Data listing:

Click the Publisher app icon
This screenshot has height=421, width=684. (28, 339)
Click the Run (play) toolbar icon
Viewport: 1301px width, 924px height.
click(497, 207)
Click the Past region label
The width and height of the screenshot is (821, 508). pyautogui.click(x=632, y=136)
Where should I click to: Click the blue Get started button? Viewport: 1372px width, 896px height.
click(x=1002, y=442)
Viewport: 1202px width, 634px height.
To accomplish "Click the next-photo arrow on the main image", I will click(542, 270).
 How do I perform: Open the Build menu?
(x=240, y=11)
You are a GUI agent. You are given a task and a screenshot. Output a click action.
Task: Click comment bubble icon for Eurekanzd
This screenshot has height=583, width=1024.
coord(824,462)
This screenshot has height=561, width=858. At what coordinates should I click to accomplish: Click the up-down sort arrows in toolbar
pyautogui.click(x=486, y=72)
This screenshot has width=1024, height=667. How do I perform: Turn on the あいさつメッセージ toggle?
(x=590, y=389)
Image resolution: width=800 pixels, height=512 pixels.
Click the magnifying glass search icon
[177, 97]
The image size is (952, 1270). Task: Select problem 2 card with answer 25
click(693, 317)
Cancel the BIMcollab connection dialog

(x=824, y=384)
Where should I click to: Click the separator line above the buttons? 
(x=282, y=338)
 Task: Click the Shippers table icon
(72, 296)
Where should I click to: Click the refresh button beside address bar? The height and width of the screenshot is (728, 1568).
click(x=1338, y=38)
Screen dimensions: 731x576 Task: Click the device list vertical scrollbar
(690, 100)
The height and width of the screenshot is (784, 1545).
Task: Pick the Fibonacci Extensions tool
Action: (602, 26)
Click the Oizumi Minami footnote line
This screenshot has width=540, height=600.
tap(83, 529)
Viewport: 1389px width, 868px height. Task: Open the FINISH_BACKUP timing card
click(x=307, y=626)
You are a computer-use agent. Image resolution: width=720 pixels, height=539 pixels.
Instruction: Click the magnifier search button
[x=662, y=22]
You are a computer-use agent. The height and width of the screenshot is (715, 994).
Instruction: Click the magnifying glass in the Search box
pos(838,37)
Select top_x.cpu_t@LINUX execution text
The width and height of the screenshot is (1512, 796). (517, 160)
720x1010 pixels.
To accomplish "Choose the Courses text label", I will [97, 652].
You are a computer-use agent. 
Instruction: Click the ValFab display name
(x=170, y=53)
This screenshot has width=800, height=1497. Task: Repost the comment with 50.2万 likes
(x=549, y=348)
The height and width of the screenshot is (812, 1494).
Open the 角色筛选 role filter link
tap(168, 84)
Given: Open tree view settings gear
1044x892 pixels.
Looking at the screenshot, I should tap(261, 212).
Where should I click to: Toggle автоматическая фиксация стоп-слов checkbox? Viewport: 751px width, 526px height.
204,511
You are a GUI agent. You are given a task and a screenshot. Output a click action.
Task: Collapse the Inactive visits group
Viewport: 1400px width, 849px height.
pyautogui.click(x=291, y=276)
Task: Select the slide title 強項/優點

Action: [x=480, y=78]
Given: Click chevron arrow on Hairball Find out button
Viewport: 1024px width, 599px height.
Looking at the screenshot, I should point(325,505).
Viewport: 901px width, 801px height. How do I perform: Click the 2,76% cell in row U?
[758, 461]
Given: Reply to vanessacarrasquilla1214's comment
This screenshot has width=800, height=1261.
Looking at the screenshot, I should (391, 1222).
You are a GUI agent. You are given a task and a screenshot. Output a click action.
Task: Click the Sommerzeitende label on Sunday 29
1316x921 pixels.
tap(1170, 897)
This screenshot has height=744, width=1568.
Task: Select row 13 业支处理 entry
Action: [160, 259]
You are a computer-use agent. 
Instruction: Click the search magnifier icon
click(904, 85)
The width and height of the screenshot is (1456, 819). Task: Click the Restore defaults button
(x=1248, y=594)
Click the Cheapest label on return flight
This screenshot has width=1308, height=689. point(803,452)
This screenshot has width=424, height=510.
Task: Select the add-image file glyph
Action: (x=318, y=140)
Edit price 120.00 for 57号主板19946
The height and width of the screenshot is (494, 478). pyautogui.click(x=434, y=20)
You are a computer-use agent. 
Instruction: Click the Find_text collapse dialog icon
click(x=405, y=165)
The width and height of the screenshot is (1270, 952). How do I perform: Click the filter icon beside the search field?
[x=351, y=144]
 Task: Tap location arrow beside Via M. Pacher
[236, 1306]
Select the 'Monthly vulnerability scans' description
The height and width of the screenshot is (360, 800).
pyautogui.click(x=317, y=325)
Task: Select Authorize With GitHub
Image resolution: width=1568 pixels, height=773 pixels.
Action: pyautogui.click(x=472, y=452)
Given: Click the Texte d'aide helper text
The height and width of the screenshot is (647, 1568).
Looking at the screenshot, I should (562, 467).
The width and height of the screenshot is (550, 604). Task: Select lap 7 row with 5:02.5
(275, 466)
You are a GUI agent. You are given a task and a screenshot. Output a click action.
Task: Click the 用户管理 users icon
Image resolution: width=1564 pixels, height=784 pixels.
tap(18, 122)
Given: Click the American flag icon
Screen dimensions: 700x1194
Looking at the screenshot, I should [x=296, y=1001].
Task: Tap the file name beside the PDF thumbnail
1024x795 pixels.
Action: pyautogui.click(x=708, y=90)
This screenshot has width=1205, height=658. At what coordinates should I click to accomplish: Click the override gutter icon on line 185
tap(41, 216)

GIVEN INSTRUCTION:
Update the lines above by replacing "magnifying glass" with "magnifier" and leaving everything else unchanged.

THE REPLY:
Click the Publisher app icon
This screenshot has height=421, width=684. (28, 339)
Click the Run (play) toolbar icon
Viewport: 1301px width, 924px height.
click(497, 207)
Click the Past region label
The width and height of the screenshot is (821, 508). pyautogui.click(x=632, y=136)
Where should I click to: Click the blue Get started button? Viewport: 1372px width, 896px height.
click(x=1002, y=442)
Viewport: 1202px width, 634px height.
To accomplish "Click the next-photo arrow on the main image", I will click(542, 270).
 How do I perform: Open the Build menu?
(x=240, y=11)
You are a GUI agent. You are given a task and a screenshot. Output a click action.
Task: Click comment bubble icon for Eurekanzd
This screenshot has height=583, width=1024.
coord(824,462)
This screenshot has height=561, width=858. At what coordinates should I click to accomplish: Click the up-down sort arrows in toolbar
pyautogui.click(x=486, y=72)
This screenshot has width=1024, height=667. How do I perform: Turn on the あいさつメッセージ toggle?
(x=590, y=389)
Image resolution: width=800 pixels, height=512 pixels.
Click the magnifier search icon
[177, 97]
The image size is (952, 1270). Task: Select problem 2 card with answer 25
click(693, 317)
Cancel the BIMcollab connection dialog

(x=824, y=384)
Where should I click to: Click the separator line above the buttons? 
(x=282, y=338)
 Task: Click the Shippers table icon
(72, 296)
Where should I click to: Click the refresh button beside address bar? The height and width of the screenshot is (728, 1568).
click(x=1338, y=38)
Screen dimensions: 731x576 Task: Click the device list vertical scrollbar
(690, 100)
The height and width of the screenshot is (784, 1545).
Task: Pick the Fibonacci Extensions tool
Action: (602, 26)
Click the Oizumi Minami footnote line
This screenshot has width=540, height=600.
tap(83, 529)
Viewport: 1389px width, 868px height. Task: Open the FINISH_BACKUP timing card
click(x=307, y=626)
You are a computer-use agent. Image resolution: width=720 pixels, height=539 pixels.
Instruction: Click the magnifier search button
[x=662, y=22]
You are a computer-use agent. The height and width of the screenshot is (715, 994).
Instruction: Click the magnifier in the Search box
pos(838,37)
Select top_x.cpu_t@LINUX execution text
The width and height of the screenshot is (1512, 796). (517, 160)
720x1010 pixels.
To accomplish "Choose the Courses text label", I will [97, 652].
You are a computer-use agent. 
Instruction: Click the ValFab display name
(x=170, y=53)
This screenshot has width=800, height=1497. Task: Repost the comment with 50.2万 likes
(x=549, y=348)
The height and width of the screenshot is (812, 1494).
Open the 角色筛选 role filter link
tap(168, 84)
Given: Open tree view settings gear
1044x892 pixels.
Looking at the screenshot, I should tap(261, 212).
Where should I click to: Toggle автоматическая фиксация стоп-слов checkbox? Viewport: 751px width, 526px height.
204,511
You are a GUI agent. You are given a task and a screenshot. Output a click action.
Task: Collapse the Inactive visits group
Viewport: 1400px width, 849px height.
pyautogui.click(x=291, y=276)
Task: Select the slide title 強項/優點

Action: [x=480, y=78]
Given: Click chevron arrow on Hairball Find out button
Viewport: 1024px width, 599px height.
Looking at the screenshot, I should point(325,505).
Viewport: 901px width, 801px height. How do I perform: Click the 2,76% cell in row U?
[758, 461]
Given: Reply to vanessacarrasquilla1214's comment
This screenshot has width=800, height=1261.
Looking at the screenshot, I should (391, 1222).
You are a GUI agent. You are given a task and a screenshot. Output a click action.
Task: Click the Sommerzeitende label on Sunday 29
1316x921 pixels.
tap(1170, 897)
This screenshot has height=744, width=1568.
Task: Select row 13 业支处理 entry
Action: [160, 259]
You are a computer-use agent. 
Instruction: Click the search magnifier icon
click(904, 85)
The width and height of the screenshot is (1456, 819). Task: Click the Restore defaults button
(x=1248, y=594)
Click the Cheapest label on return flight
This screenshot has width=1308, height=689. point(803,452)
This screenshot has width=424, height=510.
Task: Select the add-image file glyph
Action: (x=318, y=140)
Edit price 120.00 for 57号主板19946
The height and width of the screenshot is (494, 478). pyautogui.click(x=434, y=20)
You are a computer-use agent. 
Instruction: Click the Find_text collapse dialog icon
click(x=405, y=165)
The width and height of the screenshot is (1270, 952). How do I perform: Click the filter icon beside the search field?
[x=351, y=144]
 Task: Tap location arrow beside Via M. Pacher
[236, 1306]
Select the 'Monthly vulnerability scans' description
The height and width of the screenshot is (360, 800).
pyautogui.click(x=317, y=325)
Task: Select Authorize With GitHub
Image resolution: width=1568 pixels, height=773 pixels.
Action: pyautogui.click(x=472, y=452)
Given: Click the Texte d'aide helper text
The height and width of the screenshot is (647, 1568).
Looking at the screenshot, I should (562, 467).
The width and height of the screenshot is (550, 604). Task: Select lap 7 row with 5:02.5
(275, 466)
You are a GUI agent. You are given a task and a screenshot. Output a click action.
Task: Click the 用户管理 users icon
Image resolution: width=1564 pixels, height=784 pixels.
tap(18, 122)
Given: Click the American flag icon
Screen dimensions: 700x1194
Looking at the screenshot, I should [x=296, y=1001].
Task: Tap the file name beside the PDF thumbnail
1024x795 pixels.
Action: pyautogui.click(x=708, y=90)
This screenshot has width=1205, height=658. At what coordinates should I click to accomplish: Click the override gutter icon on line 185
tap(41, 216)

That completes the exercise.